遠山郁三先生が東京帝国大学医科大学教授として転出されたのち、1926年(大正15年)10月から1937年(昭和12年)までは眼上顎褐青色母斑(いわゆる太田母斑)の病名を残された太田正雄先生が第2代教授務められました。太田正雄先生は、木下杢太郎というペンネームをもつ当代一流の作家・詩人でもありました。


第3代教授の伊藤実先生は、1937年(昭和12年)から定年退官される1957年(昭和32年)3月までの教室を主宰され、伊藤母斑(肩峰三角筋部褐青色母斑)、脱色素性色素失調症、lentigo acromiantなどを報告しています。伊藤教授の時代は戦時で有り、院長として奔走しつつ、広く東北地方に医局員派遣が行われていました。


第4代教授高橋吉定先生は医真菌学の権威であり、1957年(昭和32年)4月から1969年(昭和44年)3月の在任中は、東北大学皮膚科の歴史の中で、真菌研究が最も盛んな時期でありました。
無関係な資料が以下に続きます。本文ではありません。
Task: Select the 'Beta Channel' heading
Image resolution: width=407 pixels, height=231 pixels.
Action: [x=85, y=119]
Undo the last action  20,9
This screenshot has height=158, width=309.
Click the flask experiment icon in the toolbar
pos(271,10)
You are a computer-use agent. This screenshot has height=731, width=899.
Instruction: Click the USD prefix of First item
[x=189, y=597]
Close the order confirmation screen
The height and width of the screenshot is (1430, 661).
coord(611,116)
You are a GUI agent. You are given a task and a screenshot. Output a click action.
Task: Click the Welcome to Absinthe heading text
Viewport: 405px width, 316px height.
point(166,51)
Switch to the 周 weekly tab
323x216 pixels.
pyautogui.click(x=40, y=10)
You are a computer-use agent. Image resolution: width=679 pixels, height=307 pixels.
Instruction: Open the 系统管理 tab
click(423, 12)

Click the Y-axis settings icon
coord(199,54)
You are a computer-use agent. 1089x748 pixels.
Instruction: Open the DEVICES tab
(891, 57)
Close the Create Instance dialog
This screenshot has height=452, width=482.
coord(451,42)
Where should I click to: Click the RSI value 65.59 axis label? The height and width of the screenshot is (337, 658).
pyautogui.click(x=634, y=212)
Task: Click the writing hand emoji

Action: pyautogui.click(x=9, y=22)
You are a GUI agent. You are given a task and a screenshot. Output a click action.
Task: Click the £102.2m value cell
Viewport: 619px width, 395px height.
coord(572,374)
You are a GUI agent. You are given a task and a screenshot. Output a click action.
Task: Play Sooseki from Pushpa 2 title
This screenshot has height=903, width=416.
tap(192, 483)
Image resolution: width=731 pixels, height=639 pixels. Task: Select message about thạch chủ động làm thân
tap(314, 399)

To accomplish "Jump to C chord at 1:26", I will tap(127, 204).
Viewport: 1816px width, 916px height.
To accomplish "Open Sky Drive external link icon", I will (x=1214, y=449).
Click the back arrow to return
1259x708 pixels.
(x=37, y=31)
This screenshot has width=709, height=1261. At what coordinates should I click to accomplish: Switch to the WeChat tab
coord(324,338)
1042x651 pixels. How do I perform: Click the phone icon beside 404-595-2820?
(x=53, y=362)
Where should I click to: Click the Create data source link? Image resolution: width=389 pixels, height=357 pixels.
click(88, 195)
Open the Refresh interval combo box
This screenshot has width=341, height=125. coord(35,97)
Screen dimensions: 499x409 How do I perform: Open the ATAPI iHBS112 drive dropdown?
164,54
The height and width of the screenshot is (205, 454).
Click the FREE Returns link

1969年(昭和44年)10月から1982年(昭和57年)9月には、第5代教授にmelanosomeの発見者であり、acral lentiginous melanomaの概念を提唱された清寺眞先生をお迎えしました。この期間は清寺教授の専門とされた色素細胞研究が教室内外を問わずに展開され、国際色素学会の主催など国際会議も仙台で行われました。新研究棟の完成、電子顕微鏡の導入、生化学室や組織培養室の設置など、現在の研究室の体制がほぼ形作られたのもこの時期です。


前任の第6代教授田上八朗教授は、皮膚bioengineering , 乾癬の炎症機構解析のパイオニアであり、昭和58年6月から平成15年3月の東北大学皮膚科を主催されました。田上教授の在任中に、角層機能解析が飛躍的に進歩し、皮膚科の外来には恒温恒湿測定室が設置されました。その業績を称えられて、2010年に国際皮膚科連合(Internatinal League of Dermatology)から表彰されました。



このように東北大学皮膚科は、蒼々たる先生方を教授にお迎えしてきた歴史のある教室です。 これらの歴史の上に新たな足跡を積み重ねて行くべく、医局員一同研鑽しています。